◆ About this task: In the records, find each line where "computer" occurs, and copy it.

Stored items:
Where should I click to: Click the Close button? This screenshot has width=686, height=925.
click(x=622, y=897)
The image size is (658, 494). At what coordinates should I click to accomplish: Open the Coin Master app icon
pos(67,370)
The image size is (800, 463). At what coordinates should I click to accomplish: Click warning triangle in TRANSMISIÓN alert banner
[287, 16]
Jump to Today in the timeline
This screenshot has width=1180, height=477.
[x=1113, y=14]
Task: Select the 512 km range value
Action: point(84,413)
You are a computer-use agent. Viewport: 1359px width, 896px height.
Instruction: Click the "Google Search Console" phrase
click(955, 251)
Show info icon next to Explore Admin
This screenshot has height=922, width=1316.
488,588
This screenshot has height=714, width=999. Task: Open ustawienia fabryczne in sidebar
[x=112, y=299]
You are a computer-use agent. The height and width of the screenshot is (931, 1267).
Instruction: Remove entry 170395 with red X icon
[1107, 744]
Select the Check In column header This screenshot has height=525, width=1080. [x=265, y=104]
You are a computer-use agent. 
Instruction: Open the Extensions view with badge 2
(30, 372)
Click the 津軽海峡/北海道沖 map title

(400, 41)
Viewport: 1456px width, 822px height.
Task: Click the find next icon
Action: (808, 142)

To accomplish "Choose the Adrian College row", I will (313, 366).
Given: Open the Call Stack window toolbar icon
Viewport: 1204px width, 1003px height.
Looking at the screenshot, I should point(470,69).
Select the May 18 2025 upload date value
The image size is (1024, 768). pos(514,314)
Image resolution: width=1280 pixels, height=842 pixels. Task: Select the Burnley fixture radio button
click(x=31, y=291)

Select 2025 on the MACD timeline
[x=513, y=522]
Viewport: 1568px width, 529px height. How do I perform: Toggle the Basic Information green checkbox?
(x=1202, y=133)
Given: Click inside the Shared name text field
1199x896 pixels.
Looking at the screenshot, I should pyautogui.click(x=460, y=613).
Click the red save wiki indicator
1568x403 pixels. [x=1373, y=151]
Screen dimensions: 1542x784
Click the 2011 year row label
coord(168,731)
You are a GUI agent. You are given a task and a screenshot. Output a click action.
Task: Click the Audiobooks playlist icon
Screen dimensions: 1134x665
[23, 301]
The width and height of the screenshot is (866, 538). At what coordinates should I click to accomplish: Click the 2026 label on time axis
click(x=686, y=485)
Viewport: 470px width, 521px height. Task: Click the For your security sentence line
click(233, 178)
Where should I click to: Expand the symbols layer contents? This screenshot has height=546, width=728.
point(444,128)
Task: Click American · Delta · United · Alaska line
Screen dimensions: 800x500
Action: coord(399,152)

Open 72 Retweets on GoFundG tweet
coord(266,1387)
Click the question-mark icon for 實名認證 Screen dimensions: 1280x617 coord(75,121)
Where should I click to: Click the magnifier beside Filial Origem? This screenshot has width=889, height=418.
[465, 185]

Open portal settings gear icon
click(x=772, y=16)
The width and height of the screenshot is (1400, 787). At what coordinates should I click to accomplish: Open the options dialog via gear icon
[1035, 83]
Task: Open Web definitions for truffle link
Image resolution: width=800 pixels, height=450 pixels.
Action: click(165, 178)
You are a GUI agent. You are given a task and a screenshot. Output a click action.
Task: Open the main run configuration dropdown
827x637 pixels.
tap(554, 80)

◆ Task result:
You are a computer-use agent. Viewport: 1359px width, 896px height.
You are a computer-use agent. The height and width of the screenshot is (931, 1267).
You are a computer-use agent. 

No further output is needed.